**PROBLEM STATEMENT:** Gather each line of the records below that contains the word "computer", and copy those lines unchanged.

**DATA PROVIDED:**
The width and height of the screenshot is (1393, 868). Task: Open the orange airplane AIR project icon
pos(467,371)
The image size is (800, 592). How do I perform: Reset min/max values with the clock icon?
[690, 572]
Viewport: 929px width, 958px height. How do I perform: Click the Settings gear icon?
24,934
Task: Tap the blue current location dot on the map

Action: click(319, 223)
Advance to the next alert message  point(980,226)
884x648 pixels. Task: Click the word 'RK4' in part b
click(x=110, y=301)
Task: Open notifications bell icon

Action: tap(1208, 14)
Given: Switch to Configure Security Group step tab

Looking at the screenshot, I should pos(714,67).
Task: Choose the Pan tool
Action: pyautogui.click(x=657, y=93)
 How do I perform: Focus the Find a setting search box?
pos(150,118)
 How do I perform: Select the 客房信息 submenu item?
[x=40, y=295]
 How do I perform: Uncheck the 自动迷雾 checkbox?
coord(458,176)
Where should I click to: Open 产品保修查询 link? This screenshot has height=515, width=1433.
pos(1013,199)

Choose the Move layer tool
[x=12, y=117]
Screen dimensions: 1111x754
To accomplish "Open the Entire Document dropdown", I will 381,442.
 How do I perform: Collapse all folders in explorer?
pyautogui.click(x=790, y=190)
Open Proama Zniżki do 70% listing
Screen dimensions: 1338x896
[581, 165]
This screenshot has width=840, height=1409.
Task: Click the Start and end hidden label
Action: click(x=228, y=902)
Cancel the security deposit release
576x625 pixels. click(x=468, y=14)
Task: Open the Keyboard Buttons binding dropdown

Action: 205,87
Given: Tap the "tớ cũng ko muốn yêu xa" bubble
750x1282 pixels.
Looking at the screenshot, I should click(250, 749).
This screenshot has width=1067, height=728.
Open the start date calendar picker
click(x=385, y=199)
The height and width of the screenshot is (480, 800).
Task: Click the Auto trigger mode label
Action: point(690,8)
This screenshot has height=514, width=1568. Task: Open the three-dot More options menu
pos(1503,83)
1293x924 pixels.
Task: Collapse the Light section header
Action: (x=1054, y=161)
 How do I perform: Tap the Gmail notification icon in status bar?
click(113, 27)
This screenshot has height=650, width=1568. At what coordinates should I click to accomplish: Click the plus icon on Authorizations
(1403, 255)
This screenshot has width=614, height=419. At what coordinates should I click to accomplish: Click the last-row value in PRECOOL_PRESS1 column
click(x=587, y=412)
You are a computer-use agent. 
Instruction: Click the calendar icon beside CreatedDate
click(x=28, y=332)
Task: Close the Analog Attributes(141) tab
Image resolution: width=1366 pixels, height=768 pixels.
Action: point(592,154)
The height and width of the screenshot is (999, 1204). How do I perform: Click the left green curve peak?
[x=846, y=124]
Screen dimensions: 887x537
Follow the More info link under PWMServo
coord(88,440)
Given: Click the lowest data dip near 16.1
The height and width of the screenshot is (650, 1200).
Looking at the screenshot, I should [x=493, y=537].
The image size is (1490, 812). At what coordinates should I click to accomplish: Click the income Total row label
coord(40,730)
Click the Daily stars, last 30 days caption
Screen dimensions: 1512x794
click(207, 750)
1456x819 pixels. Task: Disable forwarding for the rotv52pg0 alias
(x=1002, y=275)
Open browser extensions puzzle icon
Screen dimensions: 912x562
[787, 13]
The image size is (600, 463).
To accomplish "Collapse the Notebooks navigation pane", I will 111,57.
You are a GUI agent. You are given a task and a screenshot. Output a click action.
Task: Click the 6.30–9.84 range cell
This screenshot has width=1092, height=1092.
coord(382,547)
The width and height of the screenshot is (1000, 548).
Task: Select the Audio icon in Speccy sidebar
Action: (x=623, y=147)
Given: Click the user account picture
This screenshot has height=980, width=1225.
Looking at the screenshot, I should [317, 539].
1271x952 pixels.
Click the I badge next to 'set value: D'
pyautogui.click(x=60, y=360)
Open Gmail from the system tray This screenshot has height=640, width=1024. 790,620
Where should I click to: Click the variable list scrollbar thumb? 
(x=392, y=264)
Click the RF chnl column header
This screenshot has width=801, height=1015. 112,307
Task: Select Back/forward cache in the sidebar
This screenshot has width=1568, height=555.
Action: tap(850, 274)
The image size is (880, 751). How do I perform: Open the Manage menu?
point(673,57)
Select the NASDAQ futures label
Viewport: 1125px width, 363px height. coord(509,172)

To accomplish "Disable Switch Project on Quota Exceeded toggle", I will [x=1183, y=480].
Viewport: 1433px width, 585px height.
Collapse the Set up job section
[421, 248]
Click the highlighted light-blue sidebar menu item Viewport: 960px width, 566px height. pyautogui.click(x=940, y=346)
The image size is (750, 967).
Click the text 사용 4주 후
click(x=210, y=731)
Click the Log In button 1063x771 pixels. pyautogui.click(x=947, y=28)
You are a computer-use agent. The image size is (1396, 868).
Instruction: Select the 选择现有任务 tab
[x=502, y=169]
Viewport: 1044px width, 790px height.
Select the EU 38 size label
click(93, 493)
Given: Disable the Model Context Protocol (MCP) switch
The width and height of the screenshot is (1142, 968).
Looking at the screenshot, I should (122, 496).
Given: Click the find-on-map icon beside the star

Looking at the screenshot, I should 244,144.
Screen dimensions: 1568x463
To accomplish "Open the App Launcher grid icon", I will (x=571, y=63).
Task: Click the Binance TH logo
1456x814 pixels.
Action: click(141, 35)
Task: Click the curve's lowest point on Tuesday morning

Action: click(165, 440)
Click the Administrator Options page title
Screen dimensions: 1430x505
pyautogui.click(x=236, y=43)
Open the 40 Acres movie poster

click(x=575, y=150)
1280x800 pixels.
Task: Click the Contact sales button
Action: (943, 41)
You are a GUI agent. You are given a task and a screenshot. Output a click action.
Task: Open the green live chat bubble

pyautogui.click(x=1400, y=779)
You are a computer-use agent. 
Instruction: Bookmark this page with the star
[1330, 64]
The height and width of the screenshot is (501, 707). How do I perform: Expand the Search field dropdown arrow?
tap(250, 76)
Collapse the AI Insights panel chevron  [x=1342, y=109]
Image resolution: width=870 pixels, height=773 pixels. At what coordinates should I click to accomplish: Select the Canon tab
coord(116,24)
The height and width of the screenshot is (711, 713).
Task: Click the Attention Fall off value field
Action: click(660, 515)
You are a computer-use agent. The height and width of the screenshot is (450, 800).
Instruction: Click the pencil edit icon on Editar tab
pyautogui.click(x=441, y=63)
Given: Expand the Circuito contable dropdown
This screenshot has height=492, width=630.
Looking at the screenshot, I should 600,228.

**ANSWER TO THE EXERCISE:**
You are a computer-use agent. 
You are a computer-use agent. The image size is (1396, 868).
You are a computer-use agent. 
You are a computer-use agent. The height and width of the screenshot is (450, 800).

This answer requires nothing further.